I make a certain face when I'm thinking hard about what to say, I used to say "that's hilarious" about things I didn't actually think were funny, and sometimes I can be way too serious. I wouldn't know any of these oddities about myself, though, if I didn't have honest friends.
We ask each other a lot of questions, not only to know each other well but to avoid living with blindspots. I would rather hear the hard truth now than wake up in a future disaster.
It's not just critiques, though. We make it a point to highlight each others' strengths, to encourage and affirm, to challenge one another. Wedged between the normal conversations and sarcastic banter is something I am really grateful for--it's the raw material of relationships.
It's knowing and being known. In a world of being seen by all and known by few, we need to fight hard to grow the real, deep connective tissue between us and the people in our lives. And that can mean removing distractions.
For me, one of those distractions was social media.
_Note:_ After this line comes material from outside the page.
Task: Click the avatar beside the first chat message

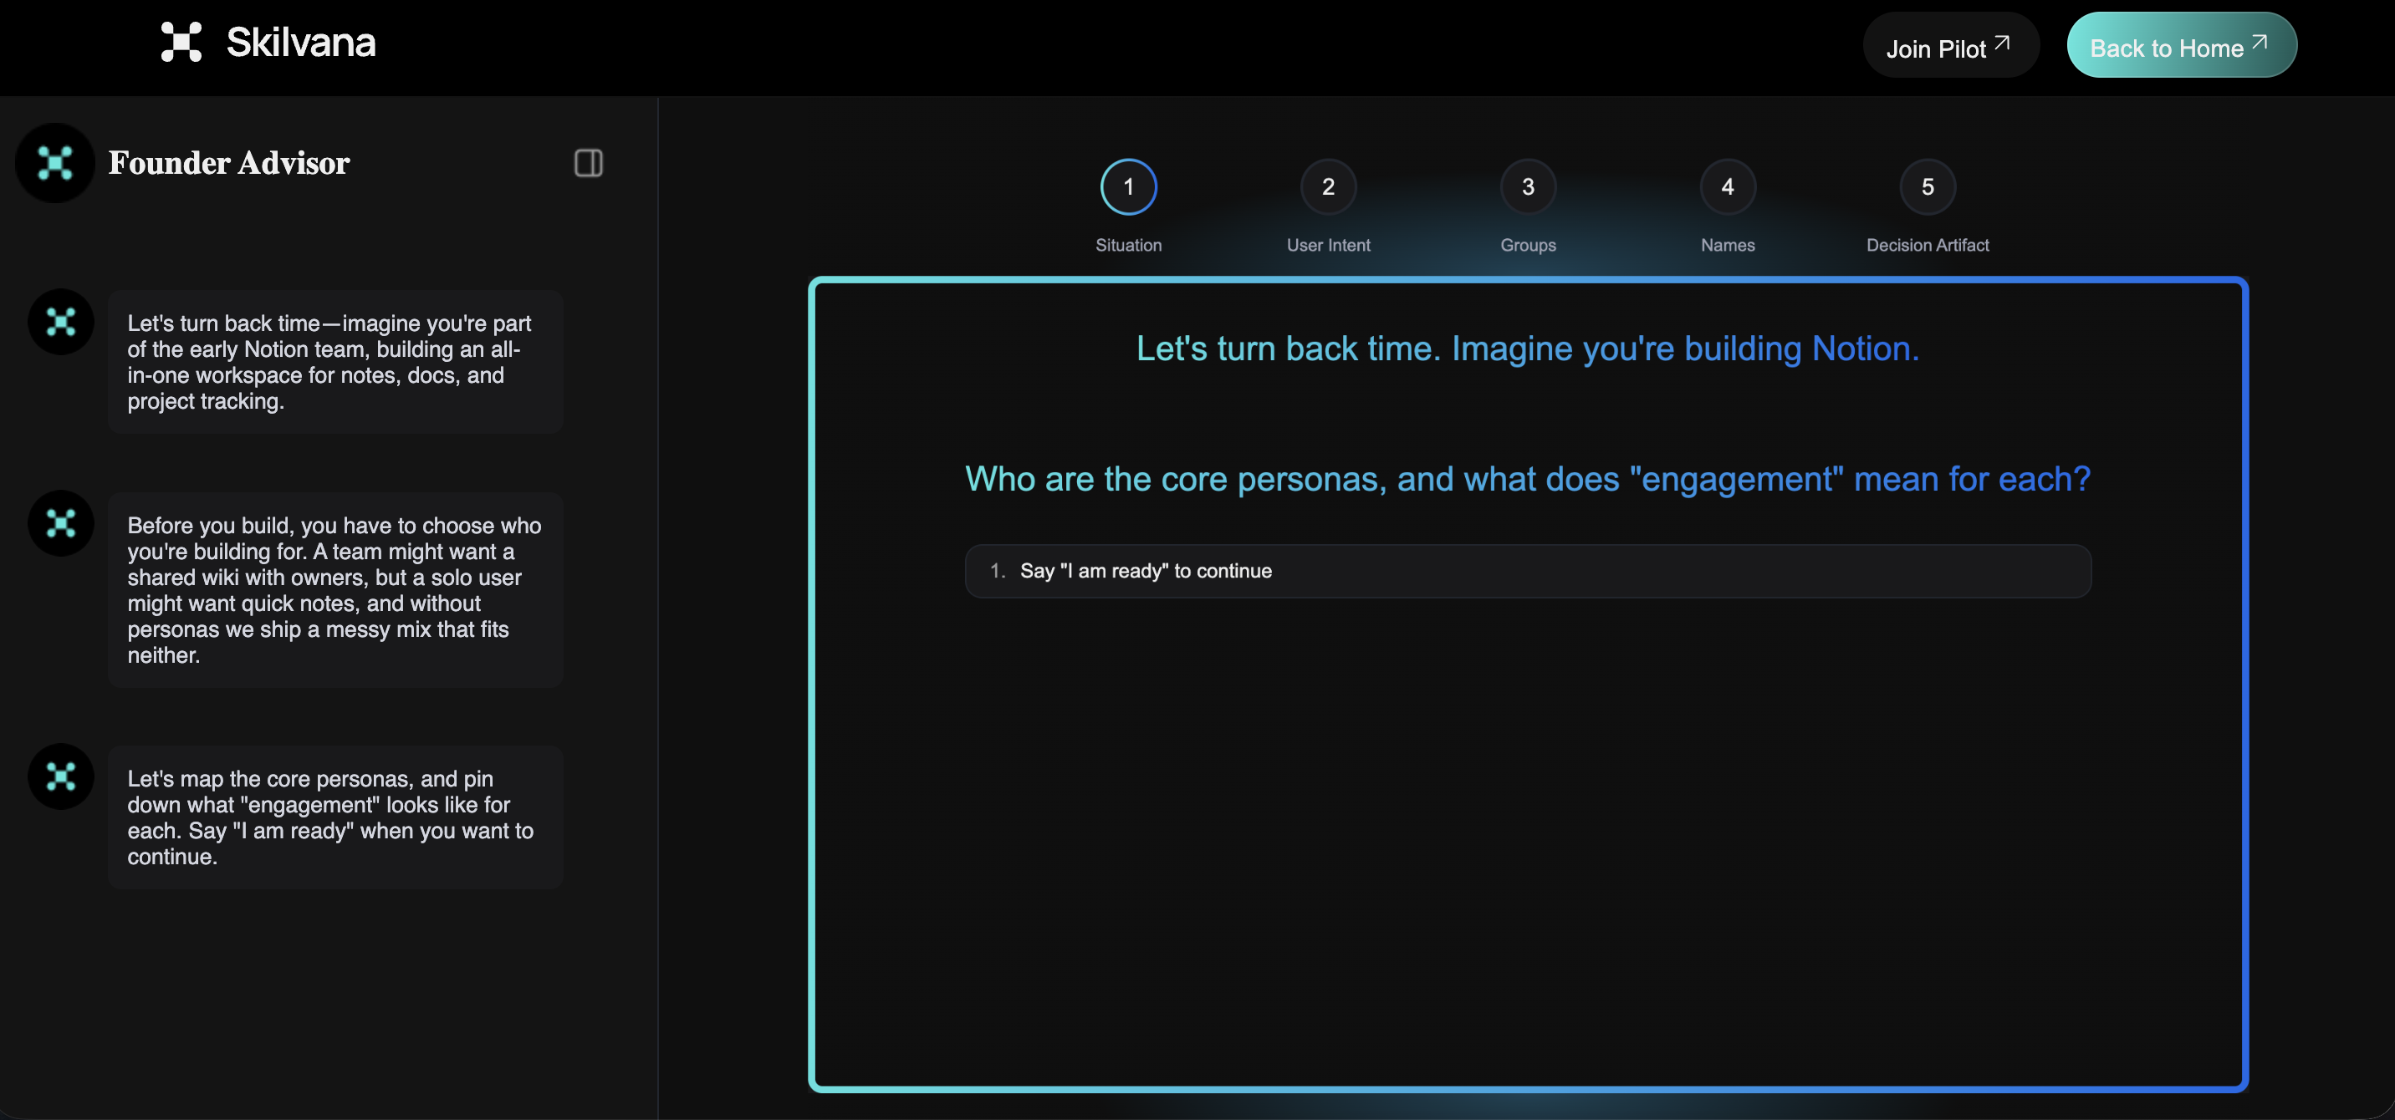Action: coord(59,322)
I recently got rid of all of my accounts. I'm not the guy standing on a street corner with a sign telling everyone social media is the devil, but I would like to warn and encourage. I'm not telling you what to do, but I would recommend at least reading the warning label on what you're consuming.
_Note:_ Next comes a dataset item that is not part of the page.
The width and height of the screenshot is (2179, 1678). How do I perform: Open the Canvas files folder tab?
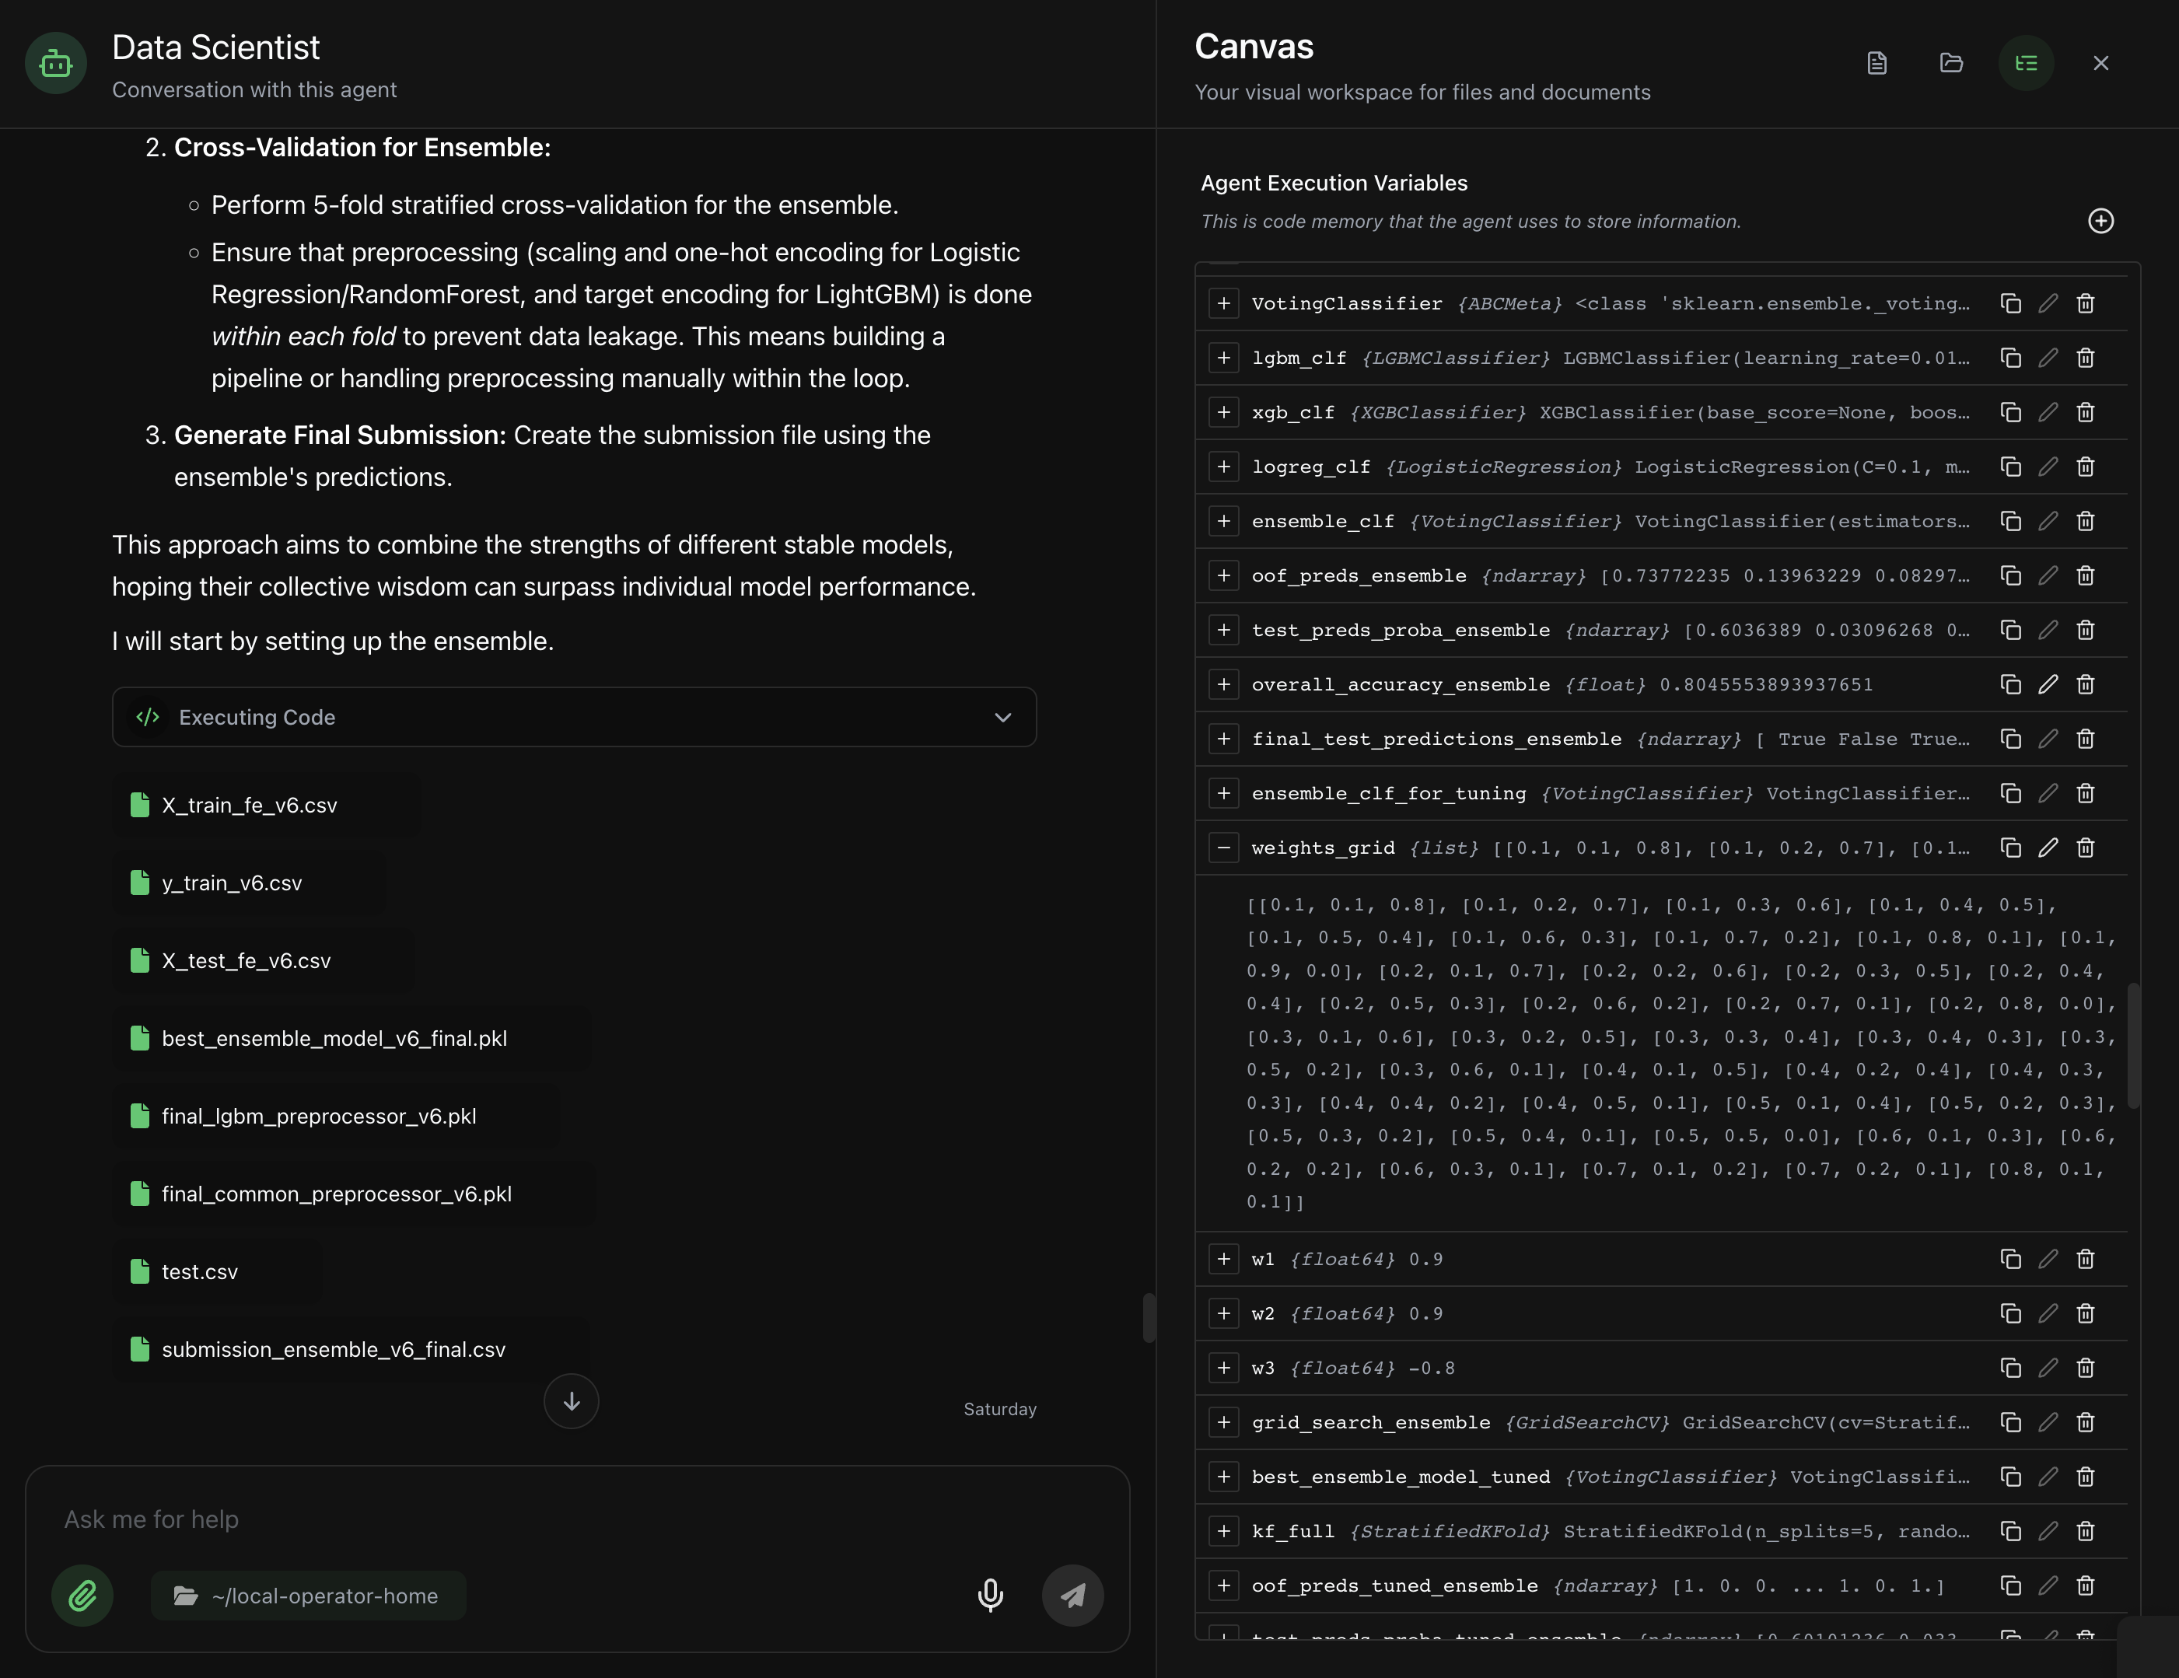pyautogui.click(x=1951, y=63)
At what cost are we willing to enslave our attention to these networks? We are decreasing our ability to do deep work, increasing levels of depression and anxiety, working on a highlight reel instead of our hearts, ignoring living people right in front of us, missing moments of connectedness that only show up when you're fully present...the list goes on and on.
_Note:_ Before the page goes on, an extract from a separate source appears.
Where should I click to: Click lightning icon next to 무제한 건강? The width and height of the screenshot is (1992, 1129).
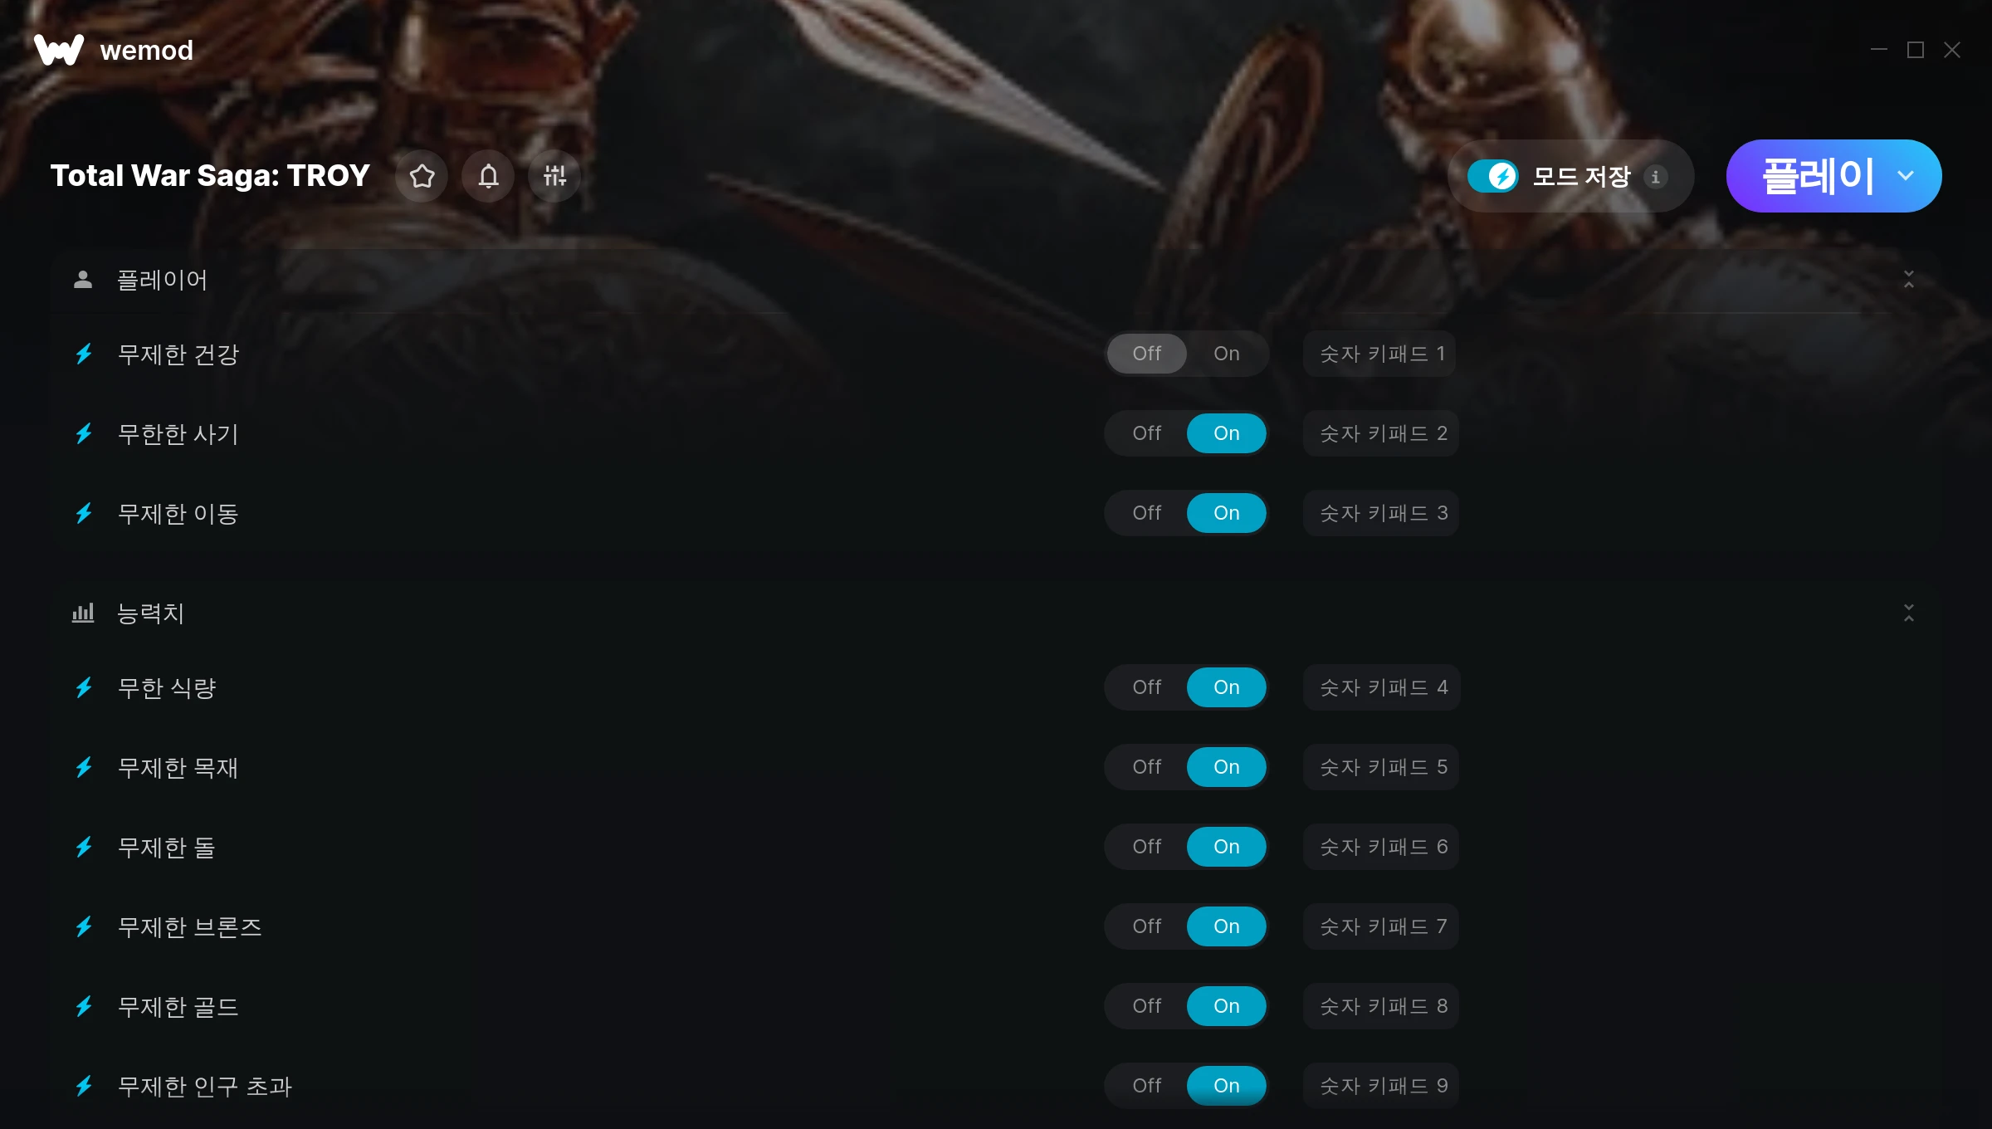84,354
Again, I'm not saying you need to get rid of social media. I will tell you it has been a breath of fresh air for me, though. I just personally believe the cost is too high and very few people are even remotely aware. There is nothing more fulfilling than watching the raw material of relationships, the deep connective tissue form, and I'm not willing to sacrifice even the smallest amount of that.
Cal Newport does a great job articulating some of these same ideas in his TedX video: Quit social media.